— TEXTAUSZUG —
****

Sie erzielt durch ihre Erzählkunst tagtäglich einen Hinrichtungsaufschub, und nach tausend Nächten, also fast dreijähriger Psychoanalyse, sind mit Hilfe der Märchen die psychischen Konflikte gelöst: So fänden Es und Über-Ich zum Ich.
Hänsel und Gretel deutet Bettetheim als Parabel auf die orale Gier. Das Lebkuchenhaus, »ein Bild, wie es niemand wieder vergißt«, symbolisiere ein Leben auf der Stufe primitivster Befriedigung wie einst an der Mutterbrust, als Lieben noch Fressen bedeutete.
Aus der Lust des Knusper, Knusper Knäuschen aber komme die Angst, selber gefressen zu werden. So stelle denn auch die Hexe die destruktiven Aspekte der Oralität dar. In solche Psycho-Logik fügt sich, daß am Ende die feindlichen weiblichen Mächte -- die Hexe wie auch die böse Mutter, die die Kinder in den Wald schickte -- tot und die oralen Konflikte überwunden sind.
Ein wahres Freudsches Feuerwerk entfacht der Psychiater bei Aschenputtel. Das sehr alte Märchen, von dem 345 Versionen bekannt sind, nimmt sich der Qualen der Geschwisterrivalität, die in den meisten Mythen und der biblischen Geschichte von Kam und Abel fürchterliche Folgen haben, mit »tiefem Verständnis« an, wie der Analytiker lobt. Außerdem enthalte es ein Gleichnis für den kindlichen Wunsch, sich »schön schmutzig« zu machen, eine mit Freiheit wie mit Schuldgefühl verbundene Vorstellung.

****

— AUFGABE A —
Beantworten Sie zum Text über psychoanalytische Märchendeutung diese Fragen:
(i) Wofür steht das Lebkuchenhaus?
(ii) Wie viele Versionen von Aschenputtel sind bekannt?
(iii) Was stellt die Hexe dar?
— AUFGABE B —
Führen Sie den Text über psychoanalytische Märchendeutung im Anschluss an seinen letzten Satz weiter.

****

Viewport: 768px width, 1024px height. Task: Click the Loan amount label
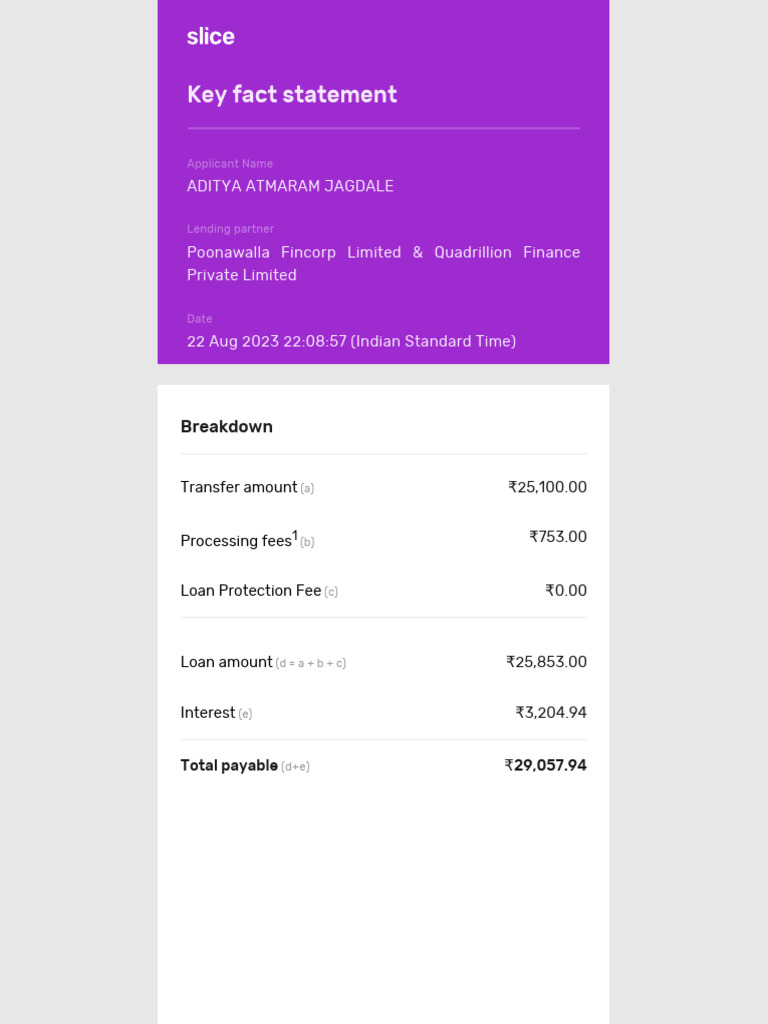tap(227, 662)
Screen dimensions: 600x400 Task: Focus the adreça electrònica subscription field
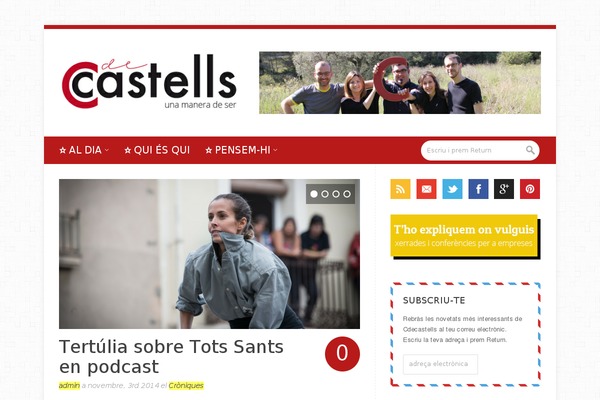tap(440, 364)
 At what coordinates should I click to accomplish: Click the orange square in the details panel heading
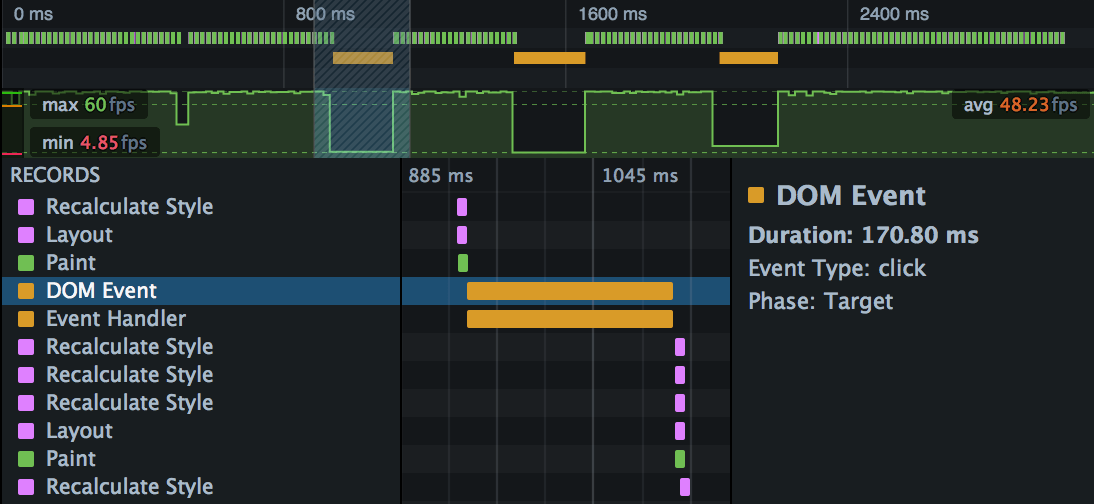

****

— LÖSUNG A —
(i) Für ein Leben auf der Stufe primitivster Befriedigung wie einst an der Mutterbrust, als Lieben noch Fressen bedeutete.
(ii) 345 Versionen.
(iii) Die destruktiven Aspekte der Oralität.

— LÖSUNG B —
Der alte Ödipus fummelt dazwischen, denn anders als mit einer ödipalen Beziehung zwischen Aschenputtel und seinem Vater vermag sich der Psychiater den Haß der Stiefmutter auf das an den Herd verstoßene Kind nicht zu erklären. Daß das Mädchen schließlich seinem Prinzen davonläuft, deutet er als Bedürfnis, vom Liebhaber auch in der Erniedrigung, in der Asche, akzeptiert zu werden.
Phantastisches fällt dem Deuter zu Aschenputtels verlorenem Schuh ein, der in vielen Versionen aus Glas ist, also zerbrechlich und nicht dehnbar: Er stehe für die Vagina mit dem Hymen, und mithin müsse der Fuß, der in den Schuh schlüpft, den Geschlechtsakt symbolisieren.
Bei den Stiefschwestern, die ihre Füße verstümmeln, macht der Seelenforscher einen verheerenden Weiblichkeitswahn aus: Sie wollten den von Freud den Frauen zugeschriebenen Penisneid durch eine symbolische Kastration bewältigen. Dem entspreche die Kastrationsangst von Aschenputtels Freier, die ihn derart verblendet habe, daß er das Blut im Schuh der falschen Schwester nicht selber sehen könne. Erst Aschenputtel erweise sich als die rechte Braut, weil es niemanden kastrieren wolle und den Prinzen mithin von dieser Angst befreie.
Viele Märchen, so meint Bettelheim, handeln von sexuellen Problemen, ohne sie direkt zu erwähnen. Mal muß der Phallus als lustig herumspringende Spindel verstanden werden, wie sie Dornröschen sticht, mal auch als ein über Nacht aufschießendes Gewächs, an dem der Held in dem Märchen »Hans und die Bohnenranke« himmelhoch zu klettern pflegt.
In den vielen Tierbräutigam-Geschichten glaubt Bettelheim als »psychologische Wahrheit« zu erkennen, daß in einer frühen Kindheitsphase die Sexualität als etwas Unbegreifliches, Abstoßendes und Tierisches empfunden werde -- eine Erinnerung, die Erwachsene meist aus ihrem Bewußtsein, nicht aber aus ihrem Unbewußtsein verloren hätten.
Mal muß das Mädchen seinen Ekel überwinden wie in »La Belle et la Bête«, da »alles schön ist, was man liebt«, mal auch der Mann seine Unreife überwinden, wie im Froschkönig.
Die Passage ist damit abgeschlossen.